*** Opening of THE RECORDS ***

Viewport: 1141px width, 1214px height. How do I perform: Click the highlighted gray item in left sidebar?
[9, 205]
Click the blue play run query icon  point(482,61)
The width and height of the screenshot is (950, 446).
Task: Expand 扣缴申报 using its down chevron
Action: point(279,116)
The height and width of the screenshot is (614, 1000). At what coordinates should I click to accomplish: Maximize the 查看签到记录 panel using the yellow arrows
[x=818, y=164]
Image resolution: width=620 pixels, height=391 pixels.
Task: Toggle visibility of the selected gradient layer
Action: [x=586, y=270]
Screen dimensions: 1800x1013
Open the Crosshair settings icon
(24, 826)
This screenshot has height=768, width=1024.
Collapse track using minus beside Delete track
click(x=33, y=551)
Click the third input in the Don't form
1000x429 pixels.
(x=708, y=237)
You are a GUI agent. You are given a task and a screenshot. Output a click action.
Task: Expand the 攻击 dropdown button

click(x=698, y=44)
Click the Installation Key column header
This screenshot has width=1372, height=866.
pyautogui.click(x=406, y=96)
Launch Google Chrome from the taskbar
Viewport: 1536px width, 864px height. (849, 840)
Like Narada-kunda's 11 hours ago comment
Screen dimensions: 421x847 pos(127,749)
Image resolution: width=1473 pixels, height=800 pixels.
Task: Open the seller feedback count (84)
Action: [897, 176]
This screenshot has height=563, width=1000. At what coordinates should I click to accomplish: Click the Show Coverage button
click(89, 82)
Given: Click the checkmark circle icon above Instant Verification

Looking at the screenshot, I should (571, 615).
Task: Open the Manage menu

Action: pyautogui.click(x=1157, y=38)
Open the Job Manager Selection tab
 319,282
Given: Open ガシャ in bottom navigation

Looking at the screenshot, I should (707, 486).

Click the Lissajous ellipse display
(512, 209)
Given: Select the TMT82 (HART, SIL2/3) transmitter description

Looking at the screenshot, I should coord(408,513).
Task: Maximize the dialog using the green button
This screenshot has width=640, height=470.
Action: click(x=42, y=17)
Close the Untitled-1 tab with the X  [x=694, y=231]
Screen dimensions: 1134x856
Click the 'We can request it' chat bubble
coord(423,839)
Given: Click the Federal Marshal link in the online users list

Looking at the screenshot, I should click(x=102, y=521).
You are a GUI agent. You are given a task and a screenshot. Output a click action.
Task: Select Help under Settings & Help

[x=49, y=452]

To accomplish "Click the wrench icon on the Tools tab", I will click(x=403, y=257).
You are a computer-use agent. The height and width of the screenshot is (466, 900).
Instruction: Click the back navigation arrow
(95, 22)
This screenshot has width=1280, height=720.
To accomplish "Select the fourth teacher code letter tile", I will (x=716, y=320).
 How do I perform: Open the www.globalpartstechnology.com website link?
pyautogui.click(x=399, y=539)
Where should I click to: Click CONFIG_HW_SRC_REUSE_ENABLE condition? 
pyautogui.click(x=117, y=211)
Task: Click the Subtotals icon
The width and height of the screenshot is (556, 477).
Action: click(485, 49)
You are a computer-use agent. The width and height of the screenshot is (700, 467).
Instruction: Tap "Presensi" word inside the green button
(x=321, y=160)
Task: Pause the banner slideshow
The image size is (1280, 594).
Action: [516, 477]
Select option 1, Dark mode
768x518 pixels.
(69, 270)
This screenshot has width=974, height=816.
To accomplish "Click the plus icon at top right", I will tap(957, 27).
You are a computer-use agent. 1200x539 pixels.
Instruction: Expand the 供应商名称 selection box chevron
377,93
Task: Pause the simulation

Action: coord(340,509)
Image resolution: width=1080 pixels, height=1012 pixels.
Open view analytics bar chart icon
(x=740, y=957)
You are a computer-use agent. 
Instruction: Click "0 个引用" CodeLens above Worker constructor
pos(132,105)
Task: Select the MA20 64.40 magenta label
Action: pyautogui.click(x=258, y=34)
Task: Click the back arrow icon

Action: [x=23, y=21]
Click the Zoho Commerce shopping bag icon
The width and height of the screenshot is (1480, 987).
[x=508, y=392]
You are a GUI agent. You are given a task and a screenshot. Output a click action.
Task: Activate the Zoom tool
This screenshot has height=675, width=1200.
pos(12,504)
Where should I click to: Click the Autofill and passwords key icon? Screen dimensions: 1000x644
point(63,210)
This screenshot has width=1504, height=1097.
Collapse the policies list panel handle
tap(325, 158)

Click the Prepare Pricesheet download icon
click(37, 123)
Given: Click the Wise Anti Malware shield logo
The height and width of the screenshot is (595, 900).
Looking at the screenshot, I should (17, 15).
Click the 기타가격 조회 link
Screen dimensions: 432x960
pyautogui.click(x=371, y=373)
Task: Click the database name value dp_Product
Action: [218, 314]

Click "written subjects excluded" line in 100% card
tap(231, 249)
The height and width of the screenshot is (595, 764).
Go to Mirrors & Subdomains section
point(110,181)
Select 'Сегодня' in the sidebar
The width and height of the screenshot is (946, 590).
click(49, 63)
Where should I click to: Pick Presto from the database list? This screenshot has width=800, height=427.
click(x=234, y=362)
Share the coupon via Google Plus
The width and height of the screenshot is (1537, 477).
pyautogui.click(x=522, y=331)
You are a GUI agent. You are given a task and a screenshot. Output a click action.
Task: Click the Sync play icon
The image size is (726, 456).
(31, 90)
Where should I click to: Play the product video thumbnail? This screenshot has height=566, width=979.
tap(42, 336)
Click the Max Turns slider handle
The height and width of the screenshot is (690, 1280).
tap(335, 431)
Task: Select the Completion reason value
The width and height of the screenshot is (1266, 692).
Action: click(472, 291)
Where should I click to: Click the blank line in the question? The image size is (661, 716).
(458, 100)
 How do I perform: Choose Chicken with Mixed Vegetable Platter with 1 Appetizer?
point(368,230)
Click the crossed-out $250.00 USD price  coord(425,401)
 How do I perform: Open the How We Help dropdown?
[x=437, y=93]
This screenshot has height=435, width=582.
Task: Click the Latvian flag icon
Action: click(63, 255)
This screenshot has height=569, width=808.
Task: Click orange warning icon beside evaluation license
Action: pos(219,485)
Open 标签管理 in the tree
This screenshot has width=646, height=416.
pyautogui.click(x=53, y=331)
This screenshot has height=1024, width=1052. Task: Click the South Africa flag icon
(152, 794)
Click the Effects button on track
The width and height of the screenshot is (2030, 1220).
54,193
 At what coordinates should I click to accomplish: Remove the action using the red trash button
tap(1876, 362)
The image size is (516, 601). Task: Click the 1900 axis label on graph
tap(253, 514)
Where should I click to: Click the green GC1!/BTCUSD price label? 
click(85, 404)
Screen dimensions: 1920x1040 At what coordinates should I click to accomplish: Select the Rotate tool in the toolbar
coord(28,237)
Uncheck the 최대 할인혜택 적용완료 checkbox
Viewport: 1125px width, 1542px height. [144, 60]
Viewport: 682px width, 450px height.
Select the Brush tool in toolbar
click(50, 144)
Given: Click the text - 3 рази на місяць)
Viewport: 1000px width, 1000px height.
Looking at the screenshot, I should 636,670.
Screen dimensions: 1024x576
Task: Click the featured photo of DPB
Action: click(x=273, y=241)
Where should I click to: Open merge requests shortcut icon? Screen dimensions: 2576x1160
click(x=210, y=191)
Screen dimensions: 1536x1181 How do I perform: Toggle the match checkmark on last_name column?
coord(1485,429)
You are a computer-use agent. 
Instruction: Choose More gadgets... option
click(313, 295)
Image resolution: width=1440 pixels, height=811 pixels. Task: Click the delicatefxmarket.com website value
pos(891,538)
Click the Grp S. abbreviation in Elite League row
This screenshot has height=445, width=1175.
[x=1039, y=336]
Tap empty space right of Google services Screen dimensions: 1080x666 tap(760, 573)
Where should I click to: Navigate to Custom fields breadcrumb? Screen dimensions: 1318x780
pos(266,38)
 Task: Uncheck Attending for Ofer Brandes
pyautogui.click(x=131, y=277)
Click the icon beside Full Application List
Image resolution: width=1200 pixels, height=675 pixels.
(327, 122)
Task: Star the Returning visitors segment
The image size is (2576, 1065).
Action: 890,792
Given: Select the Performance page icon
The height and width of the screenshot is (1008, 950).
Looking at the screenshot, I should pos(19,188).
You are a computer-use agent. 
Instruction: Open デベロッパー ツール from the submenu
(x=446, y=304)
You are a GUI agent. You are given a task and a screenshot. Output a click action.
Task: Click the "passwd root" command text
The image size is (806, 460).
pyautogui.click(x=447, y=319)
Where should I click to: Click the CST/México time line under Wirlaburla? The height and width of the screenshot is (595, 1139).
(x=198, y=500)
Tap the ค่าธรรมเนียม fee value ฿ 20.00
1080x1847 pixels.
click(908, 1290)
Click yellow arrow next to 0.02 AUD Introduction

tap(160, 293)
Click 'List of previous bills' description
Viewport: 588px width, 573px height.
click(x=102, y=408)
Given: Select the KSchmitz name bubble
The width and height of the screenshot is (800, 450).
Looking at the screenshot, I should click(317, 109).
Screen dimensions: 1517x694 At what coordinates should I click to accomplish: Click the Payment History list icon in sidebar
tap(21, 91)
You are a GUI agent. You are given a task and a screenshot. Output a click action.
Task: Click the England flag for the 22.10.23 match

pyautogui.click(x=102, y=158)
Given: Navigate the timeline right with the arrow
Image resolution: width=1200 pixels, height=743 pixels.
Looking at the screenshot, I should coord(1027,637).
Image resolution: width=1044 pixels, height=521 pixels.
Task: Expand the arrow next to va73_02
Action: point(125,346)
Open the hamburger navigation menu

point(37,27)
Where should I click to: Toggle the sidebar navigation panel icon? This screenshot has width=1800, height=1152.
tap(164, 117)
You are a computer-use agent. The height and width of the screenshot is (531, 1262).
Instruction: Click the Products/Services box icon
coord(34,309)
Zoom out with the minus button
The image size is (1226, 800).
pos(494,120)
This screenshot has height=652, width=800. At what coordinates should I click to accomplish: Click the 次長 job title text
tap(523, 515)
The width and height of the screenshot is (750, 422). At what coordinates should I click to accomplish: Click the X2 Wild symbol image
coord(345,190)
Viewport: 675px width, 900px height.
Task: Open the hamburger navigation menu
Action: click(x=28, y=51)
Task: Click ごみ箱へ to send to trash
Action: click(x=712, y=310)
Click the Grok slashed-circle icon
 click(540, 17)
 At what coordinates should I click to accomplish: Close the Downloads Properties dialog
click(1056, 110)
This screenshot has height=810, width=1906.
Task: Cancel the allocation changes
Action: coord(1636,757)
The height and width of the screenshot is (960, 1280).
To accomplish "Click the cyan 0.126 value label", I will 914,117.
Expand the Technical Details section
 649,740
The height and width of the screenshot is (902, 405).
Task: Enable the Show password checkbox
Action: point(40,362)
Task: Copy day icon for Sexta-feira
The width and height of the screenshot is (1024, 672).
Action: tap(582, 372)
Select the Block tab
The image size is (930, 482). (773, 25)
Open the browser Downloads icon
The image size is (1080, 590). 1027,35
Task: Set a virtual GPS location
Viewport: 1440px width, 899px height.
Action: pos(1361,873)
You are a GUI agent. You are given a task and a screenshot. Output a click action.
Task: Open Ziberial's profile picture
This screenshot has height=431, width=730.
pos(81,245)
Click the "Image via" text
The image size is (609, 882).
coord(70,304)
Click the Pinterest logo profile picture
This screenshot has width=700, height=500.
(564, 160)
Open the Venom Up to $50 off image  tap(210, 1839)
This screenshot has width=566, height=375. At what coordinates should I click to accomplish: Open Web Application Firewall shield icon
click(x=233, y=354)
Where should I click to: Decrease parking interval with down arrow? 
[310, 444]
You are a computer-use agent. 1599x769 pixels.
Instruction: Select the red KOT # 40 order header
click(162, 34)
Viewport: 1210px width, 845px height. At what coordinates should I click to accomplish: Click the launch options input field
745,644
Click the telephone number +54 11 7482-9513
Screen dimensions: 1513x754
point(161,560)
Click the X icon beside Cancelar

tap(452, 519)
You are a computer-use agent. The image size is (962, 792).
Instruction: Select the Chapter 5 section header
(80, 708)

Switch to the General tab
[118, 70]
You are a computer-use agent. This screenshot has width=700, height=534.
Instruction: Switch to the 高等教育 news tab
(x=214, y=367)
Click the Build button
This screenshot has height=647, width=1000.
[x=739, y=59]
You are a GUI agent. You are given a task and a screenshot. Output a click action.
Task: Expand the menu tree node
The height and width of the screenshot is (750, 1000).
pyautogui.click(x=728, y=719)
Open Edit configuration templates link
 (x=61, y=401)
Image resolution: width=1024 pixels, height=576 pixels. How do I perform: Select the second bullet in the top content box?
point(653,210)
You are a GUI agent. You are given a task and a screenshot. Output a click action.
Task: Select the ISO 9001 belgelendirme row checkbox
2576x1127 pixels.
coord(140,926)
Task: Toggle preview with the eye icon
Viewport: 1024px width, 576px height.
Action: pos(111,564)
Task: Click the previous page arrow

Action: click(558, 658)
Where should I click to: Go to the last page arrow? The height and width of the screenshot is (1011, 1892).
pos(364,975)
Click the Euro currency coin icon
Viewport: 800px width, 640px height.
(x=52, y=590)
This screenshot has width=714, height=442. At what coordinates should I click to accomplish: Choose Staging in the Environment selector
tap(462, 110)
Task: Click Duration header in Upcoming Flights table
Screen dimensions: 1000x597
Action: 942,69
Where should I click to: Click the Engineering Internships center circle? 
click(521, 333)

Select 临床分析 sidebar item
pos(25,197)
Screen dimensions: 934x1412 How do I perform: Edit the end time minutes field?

*** Close of THE RECORDS ***

_PROBLEM DETAILS_: Tally the lines in the data that contain the string "profile". Report only the total.

_FINISHED TASK_: 2